Monday, January 10, 2022

Booknotes: First Fallen

New Arrival:
First Fallen: The Life of Colonel Elmer Ellsworth, the North’s First Civil War Hero by Meg Groeling (Savas Beatie, 2021).

Every Civil War reader is familiar with the May 24, 1861 death of Col. Elmer Ellsworth of the 11th New York "Fire Zouaves" at the hands of an enraged Alexandria hotel owner. Being the first Union officer killed in the conflict immediately vaulted Ellsworth into the ranks of national martyrdom, and his avenger (Pvt. Francis Brownell, who shot and bayoneted to death Ellsworth's killer) achieved a measure of fame of his own. However, while Ellsworth's death is one of the most famous events of the early war period, it's been over sixty years since a full-length biography was published. Meg Groeling's First Fallen: The Life of Colonel Elmer Ellsworth, the North’s First Civil War Hero thus stakes claim to being the "first modern biography."

Before his death, young Ellsworth had already achieved a degree of national renown as one of the leading figures of antebellum "Zouave Fever," which he parlayed into command of a 90-Day Zouave regiment. From the description: "Ellsworth and his entertaining U.S. Zouave Cadets drill team had performed at West Point, in New York City, and for President, James Buchanan before returning home to Chicago. He helped his friend and law mentor Abraham Lincoln in his quest for the presidency, and when Lincoln put out the call for troops after Fort Sumter was fired upon, Ellsworth responded. Within days he organized more than 1,000 New York firefighters into a regiment of volunteers."

Indeed, Ellworth's personal relationship with the Lincoln family remains a major part of his historiographical and reader appeal. More from the description: "When he was killed, the Lincolns rushed to the Navy Yard to view the body of the young man they had loved as a son. Mary Lincoln insisted he lie in state in the East Room of the White House."

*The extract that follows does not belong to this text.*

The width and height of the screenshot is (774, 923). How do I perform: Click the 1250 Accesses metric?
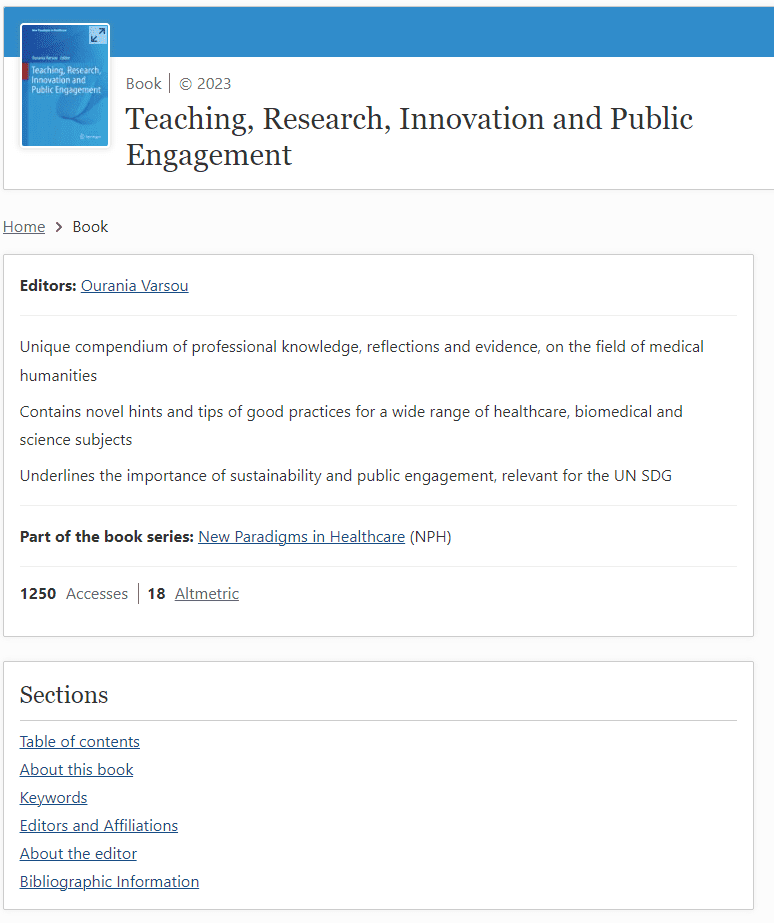[74, 594]
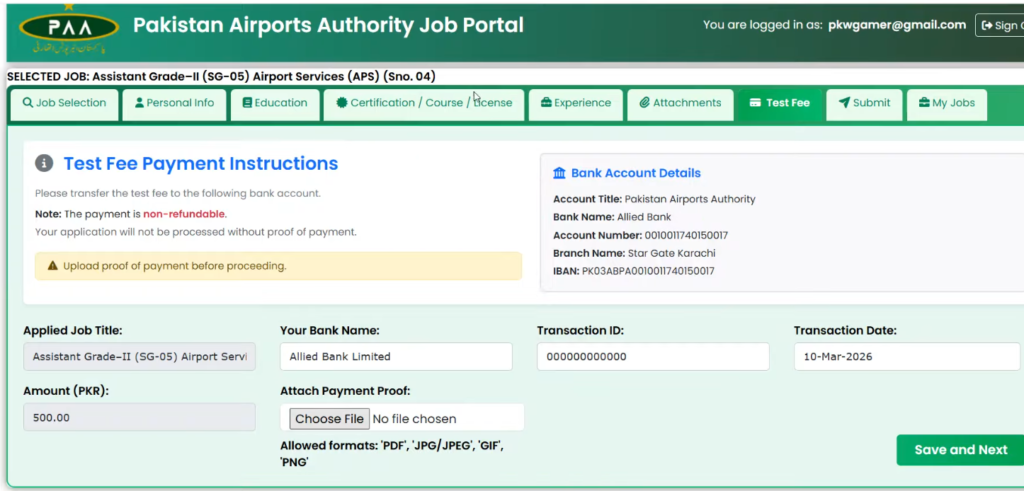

The older biography referenced above is Ruth Painter Randall's Colonel Elmer Ellsworth: A biography of Lincoln's friend and first hero of the Civil War (1960). As is the case with nearly every Civil War topic updated after such a long period of time, "new information has been found that gives readers and historians a better understanding of the Ellsworth phenomenon and his deep connections to the Lincoln family." "(G)rounded in years of archival research, " First Fallen "examines every facet of Ellsworth’s complex, fascinating life." If you're interested in taking a deeper dive than ever before into Ellsworth's life, this looks like the book for you.